Tuesday, June 15, 2021

How do I feel now?

Many people have asked me how I am enjoying retirement; this week one of my sisters asked me how I feel about the events that led up to my retirement. "... Are you still feeling the after effects of that, or have they completely subsided?" Interesting question. 

I feel - not exactly angry - the anger has subsided. I feel disgusted because not only have I been mistreated, but my entire team has been. They were upset and angry at the way I had been treated, and also because I was leaving - they were already being exposed to Anna's vile nature while I was there, being blamed publicly for things no one should have been blamed for; software bugs are a part of the development process and any that escape detection are an opportunity to improve the process not blame individuals. I was fighting back and in some cases deflecting that blame while keeping our team moving forward in our mission to ensure our customer's had the best possible experience. I firmly believe that a manager's job is to ensure their team is happy and productive even if this means acting as a shield, though it should not come to this unless there is a toxic environment. One of my favorite quotes on leadership, and one I tried to live by as a manager:

"Leadership is not about being in charge. Leadership is about taking care of those in your charge." - Simon Sinek 

Already two members of our small team have left Amazon, myself and one of my direct reports; I would not be surprised if others follow - so it demonstrates a stupidity at all levels; customer obsession has got to start with treating your staff well, they are ultimately who will take care of your customers' satisfaction.
" ...my philosophy has always been, if you can put staff first, your customer second and shareholders third, effectively, in the end, the shareholders do well, the customers do better and your staff are happy." - Richard Branson
From my team's point of view, they can only benefit from taking charge of their own destiny and making the change too as this article confirms. 

That was the long answer, the short answer is I am glad to be out of it, and yes, I am still processing it.

Of course, this is only week three of my retirement so early days yet. I still feel like it is temporary, like a vacation it will end soon and all will return to normal and I will return to work. I guess eventually this will become the new normal but in the meantime I am enjoying the novelty while at the same time having to work on some adjustments.

I have yet to stop checking my phone every 5 minutes to see if there is email or chat contacts from work looking for something. I find myself staring at my phone wondering what it was I was about to do, then realizing work contacts are cut, in fact there is no 'work' any more. One of the last tasks I had on my last day was to remove the two work chat client apps and the email and calendar apps from my phone. 

On the plus side I have stopped working all night; I used to test software all night long in my sleep and wake up regularly throughout the night, stressing over some dreamt up bug or upcoming meeting or unrealistic deadline. That no longer happens. Naturally, as a result I am getting a much better sleep and waking much less stressed. As predicted in a previous blog, I am getting up later in the morning. My usually working schedule was to get up between 2.15 and 2.30 a.m., workout, shower and be at my desk starting the working day at 4.30 a.m. Now my waking time is between 4.30 and 5 a.m. If I do wake at 2.15 I turn over and go back to sleep. I still workout as soon as I get up, but the stress is gone, or almost gone. 

I do still stress about my team and what they are going through, knowing that they are still being harassed and blamed unfairly; my husband keeps pointing out, I could not have prevented it (I tried) and they are all adults, but I still feel a little guilty that I couldn't prevent it and I am not there still fighting for decent treatment not to mention the appreciation they deserve. 

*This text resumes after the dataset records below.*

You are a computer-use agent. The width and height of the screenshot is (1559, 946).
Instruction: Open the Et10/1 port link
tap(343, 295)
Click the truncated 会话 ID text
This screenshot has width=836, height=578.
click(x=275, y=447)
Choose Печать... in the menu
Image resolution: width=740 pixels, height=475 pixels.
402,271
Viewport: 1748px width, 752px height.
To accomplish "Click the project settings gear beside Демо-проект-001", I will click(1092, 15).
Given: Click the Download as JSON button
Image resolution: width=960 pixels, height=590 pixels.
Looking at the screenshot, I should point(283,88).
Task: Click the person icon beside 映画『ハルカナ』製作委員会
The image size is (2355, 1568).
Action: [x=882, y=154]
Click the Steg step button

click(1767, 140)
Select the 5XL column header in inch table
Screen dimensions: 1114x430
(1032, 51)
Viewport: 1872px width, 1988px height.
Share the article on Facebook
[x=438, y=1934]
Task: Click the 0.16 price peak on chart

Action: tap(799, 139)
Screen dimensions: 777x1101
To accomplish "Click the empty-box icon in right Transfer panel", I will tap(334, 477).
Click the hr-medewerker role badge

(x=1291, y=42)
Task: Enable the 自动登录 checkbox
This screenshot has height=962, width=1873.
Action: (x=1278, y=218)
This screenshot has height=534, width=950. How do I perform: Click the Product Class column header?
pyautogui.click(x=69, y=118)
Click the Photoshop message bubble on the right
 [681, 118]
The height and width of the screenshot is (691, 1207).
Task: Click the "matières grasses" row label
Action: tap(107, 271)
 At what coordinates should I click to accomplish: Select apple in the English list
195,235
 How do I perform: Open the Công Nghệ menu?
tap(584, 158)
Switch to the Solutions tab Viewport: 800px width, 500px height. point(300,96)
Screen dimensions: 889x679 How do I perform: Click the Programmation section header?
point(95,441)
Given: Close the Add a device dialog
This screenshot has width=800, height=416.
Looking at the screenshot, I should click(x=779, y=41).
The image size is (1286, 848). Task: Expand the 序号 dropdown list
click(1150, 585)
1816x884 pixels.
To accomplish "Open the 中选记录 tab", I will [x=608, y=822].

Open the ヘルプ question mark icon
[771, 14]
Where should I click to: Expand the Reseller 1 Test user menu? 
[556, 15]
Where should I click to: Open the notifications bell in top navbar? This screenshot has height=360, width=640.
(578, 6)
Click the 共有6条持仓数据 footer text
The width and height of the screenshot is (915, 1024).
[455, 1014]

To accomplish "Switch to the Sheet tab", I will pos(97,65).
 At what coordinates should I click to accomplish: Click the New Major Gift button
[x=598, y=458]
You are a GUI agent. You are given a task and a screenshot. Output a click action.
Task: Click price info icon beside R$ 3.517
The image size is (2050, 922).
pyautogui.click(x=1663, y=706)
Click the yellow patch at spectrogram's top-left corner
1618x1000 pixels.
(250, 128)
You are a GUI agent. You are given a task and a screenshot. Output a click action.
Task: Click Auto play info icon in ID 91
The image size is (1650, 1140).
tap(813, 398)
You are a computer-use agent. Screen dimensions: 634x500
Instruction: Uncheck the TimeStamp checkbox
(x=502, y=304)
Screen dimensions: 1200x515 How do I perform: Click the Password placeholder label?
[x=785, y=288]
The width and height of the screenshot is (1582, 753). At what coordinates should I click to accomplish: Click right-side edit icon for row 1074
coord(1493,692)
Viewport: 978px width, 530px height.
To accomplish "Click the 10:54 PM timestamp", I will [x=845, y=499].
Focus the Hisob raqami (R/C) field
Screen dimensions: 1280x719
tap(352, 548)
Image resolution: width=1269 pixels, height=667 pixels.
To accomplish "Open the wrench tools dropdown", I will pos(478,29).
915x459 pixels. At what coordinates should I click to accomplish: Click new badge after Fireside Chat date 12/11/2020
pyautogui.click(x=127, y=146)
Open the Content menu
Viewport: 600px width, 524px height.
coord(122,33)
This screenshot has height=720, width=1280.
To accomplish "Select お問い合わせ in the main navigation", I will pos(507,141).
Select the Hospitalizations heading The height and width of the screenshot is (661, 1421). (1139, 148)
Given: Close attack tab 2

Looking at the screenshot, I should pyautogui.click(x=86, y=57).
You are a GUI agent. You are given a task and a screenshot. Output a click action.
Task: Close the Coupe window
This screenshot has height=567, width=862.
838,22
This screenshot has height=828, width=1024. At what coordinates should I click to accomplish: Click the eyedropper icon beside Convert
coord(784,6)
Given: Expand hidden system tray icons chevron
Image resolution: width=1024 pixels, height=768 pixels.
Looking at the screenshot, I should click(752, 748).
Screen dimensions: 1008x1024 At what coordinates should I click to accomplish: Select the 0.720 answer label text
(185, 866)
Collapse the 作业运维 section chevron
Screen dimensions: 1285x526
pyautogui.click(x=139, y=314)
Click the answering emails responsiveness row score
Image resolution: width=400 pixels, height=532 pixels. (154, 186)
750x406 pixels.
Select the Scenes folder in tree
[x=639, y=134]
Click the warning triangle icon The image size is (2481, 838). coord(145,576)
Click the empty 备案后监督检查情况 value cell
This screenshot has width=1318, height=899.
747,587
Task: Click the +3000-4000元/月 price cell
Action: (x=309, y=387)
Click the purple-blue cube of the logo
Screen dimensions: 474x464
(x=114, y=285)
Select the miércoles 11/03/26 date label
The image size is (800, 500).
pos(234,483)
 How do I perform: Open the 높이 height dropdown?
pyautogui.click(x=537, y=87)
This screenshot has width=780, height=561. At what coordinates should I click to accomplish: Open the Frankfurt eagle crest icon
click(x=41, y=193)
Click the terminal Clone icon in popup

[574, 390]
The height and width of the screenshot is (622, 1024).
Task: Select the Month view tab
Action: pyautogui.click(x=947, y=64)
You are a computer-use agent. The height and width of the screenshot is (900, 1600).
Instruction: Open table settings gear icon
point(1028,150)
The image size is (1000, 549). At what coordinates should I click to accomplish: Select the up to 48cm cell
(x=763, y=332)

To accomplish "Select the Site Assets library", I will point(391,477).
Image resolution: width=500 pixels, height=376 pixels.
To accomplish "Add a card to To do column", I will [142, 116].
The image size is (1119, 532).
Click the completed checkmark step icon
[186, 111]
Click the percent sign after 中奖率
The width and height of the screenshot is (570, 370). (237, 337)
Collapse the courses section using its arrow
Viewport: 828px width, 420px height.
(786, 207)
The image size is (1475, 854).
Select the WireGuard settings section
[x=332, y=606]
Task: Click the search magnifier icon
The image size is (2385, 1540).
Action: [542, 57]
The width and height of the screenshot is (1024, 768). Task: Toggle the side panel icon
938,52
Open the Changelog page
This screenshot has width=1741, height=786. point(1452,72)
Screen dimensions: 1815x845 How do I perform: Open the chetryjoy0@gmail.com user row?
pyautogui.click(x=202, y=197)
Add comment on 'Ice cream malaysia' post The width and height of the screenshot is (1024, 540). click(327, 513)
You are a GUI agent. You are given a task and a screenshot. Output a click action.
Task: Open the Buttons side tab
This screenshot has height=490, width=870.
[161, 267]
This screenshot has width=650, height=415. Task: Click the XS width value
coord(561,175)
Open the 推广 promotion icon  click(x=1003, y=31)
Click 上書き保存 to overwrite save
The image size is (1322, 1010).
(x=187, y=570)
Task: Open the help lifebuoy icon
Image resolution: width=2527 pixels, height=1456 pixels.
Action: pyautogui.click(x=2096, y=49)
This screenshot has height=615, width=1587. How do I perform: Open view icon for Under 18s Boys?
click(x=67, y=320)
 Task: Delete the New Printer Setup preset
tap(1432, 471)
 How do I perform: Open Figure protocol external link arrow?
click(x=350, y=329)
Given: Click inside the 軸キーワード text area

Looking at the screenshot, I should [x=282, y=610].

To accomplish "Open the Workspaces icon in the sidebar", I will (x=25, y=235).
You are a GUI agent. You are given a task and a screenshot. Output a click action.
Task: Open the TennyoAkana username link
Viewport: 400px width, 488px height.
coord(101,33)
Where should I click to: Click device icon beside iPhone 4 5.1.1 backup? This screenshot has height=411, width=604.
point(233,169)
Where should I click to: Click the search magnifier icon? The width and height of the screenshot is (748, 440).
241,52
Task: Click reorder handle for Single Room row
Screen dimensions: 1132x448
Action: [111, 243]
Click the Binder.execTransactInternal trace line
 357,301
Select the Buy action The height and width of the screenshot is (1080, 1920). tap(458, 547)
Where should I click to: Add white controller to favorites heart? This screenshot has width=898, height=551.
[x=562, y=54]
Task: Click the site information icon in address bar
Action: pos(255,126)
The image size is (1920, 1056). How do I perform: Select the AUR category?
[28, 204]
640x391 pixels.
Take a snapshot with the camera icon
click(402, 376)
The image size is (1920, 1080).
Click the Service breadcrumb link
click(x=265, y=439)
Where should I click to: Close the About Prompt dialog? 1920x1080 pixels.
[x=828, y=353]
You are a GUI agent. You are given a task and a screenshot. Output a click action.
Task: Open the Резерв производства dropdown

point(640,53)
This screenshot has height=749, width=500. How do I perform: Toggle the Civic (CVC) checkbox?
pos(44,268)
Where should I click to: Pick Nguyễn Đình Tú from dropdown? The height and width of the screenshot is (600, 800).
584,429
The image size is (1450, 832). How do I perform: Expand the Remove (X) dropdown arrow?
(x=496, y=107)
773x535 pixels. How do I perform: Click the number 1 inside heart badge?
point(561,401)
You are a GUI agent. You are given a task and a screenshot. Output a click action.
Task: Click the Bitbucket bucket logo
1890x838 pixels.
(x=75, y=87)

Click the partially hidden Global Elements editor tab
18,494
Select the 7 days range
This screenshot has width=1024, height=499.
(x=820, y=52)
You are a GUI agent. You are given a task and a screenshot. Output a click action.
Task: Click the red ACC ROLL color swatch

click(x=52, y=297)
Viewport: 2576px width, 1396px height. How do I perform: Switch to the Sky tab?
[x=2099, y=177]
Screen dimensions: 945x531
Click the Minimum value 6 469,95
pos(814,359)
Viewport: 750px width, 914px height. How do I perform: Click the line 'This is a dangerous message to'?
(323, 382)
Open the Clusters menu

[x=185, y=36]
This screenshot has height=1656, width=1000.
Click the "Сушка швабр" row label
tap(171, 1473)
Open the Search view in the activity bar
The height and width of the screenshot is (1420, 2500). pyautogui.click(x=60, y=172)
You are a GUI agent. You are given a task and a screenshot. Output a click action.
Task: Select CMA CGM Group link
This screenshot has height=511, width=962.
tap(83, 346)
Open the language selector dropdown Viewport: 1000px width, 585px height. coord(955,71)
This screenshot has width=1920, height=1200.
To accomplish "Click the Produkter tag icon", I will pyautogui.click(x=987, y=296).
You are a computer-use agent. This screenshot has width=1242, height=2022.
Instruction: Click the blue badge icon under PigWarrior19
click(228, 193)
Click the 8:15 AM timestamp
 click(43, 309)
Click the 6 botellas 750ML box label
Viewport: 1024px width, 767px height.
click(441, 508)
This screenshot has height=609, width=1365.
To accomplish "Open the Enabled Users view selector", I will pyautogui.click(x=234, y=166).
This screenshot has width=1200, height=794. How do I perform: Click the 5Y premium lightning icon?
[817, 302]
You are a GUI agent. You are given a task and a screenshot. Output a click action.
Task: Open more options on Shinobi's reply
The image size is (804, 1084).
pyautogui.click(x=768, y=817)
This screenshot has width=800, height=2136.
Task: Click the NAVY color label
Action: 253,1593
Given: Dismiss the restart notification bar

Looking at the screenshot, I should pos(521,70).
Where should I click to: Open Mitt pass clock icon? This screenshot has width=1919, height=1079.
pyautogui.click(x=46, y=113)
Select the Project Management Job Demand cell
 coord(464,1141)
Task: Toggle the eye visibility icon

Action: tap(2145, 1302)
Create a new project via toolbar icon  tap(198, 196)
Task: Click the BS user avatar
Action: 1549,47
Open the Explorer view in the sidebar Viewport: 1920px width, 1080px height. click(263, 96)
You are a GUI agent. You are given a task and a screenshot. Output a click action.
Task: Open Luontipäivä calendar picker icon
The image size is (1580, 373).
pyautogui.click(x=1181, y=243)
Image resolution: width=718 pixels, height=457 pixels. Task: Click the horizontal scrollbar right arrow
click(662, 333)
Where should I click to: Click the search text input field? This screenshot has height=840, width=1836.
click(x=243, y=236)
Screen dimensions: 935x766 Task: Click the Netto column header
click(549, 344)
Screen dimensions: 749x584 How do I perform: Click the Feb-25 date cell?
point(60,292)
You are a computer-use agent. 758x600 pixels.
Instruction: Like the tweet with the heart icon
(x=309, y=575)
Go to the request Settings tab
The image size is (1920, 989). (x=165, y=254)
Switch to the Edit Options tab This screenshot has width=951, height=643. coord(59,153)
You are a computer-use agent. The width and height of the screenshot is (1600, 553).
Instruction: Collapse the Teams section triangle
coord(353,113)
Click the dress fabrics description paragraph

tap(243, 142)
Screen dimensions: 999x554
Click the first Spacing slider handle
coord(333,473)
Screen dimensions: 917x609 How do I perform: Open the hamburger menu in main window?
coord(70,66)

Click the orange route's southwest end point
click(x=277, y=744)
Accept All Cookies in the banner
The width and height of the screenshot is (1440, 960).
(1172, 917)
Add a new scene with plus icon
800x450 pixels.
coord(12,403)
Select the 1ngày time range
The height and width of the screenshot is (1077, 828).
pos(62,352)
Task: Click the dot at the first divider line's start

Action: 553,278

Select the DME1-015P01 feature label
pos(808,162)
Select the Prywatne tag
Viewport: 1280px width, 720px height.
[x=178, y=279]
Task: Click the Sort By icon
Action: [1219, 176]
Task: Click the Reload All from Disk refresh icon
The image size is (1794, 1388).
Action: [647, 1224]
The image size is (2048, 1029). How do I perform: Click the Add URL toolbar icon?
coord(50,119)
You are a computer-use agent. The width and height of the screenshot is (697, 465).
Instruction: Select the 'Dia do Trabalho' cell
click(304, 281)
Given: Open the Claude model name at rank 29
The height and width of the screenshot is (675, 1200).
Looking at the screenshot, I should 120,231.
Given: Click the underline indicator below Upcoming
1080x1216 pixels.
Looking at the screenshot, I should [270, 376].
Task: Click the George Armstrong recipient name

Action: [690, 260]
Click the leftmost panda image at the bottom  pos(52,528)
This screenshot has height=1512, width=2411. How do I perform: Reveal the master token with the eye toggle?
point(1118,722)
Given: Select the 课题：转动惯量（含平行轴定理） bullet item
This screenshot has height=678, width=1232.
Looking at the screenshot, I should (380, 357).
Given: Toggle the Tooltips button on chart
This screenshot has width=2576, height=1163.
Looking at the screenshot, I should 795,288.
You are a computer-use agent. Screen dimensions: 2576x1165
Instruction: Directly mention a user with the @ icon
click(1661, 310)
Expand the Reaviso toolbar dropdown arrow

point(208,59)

I am currently attending twice weekly physical therapy sessions to correct a sprained rotator cuff which is a result of months of stress leading up to my retirement; apparently I had tensed up my shoulders and upper back for a little too long and now have to retrain muscles and tendons to return to a more normal posture. This might have been avoided if only the pandemic had not made my regular chair massage impossible. Luckily Shelly will soon be back on the road with her trusty chair. I highly recommend you call Shelly if you want a mobile massage therapist to come to your home or business - Austin TX and surrounding areas only, though, if you are prepared to pay for her travel she might consider going further afield!

Things that used to be major problems have suddenly become unimportant, for instance, making appointments for physical therapy for my injured shoulder, what time suits? whenever! no longer does this have to be carefully planned around meetings and when I can spare the time. I never used to go out in the evenings during the week because I worried I might not be up on time the next morning. Grocery shopping on a Wednesday morning is almost enjoyable! Spur of the moment outings are possible and fun.

The first day of my retirement I signed up for Masterclass.com and I have already completed 4 full courses in creative writing. I am getting ready to write my second book, my first novel (my first book was a memoire - actually it was a therapy but it is easier to refer to it as a memoire). It may never materialize into anything, but I am going to enjoy trying.

On the down side, I am finding it difficult to keep track of what day it is and I notice that I am not nearly so precise about keeping on top of my calendar, something else I need to work on as I get used to using Google calendar instead of my work one and adjusting to one or two appointments per week (less as my shoulder heals) from 4 or more meetings per day.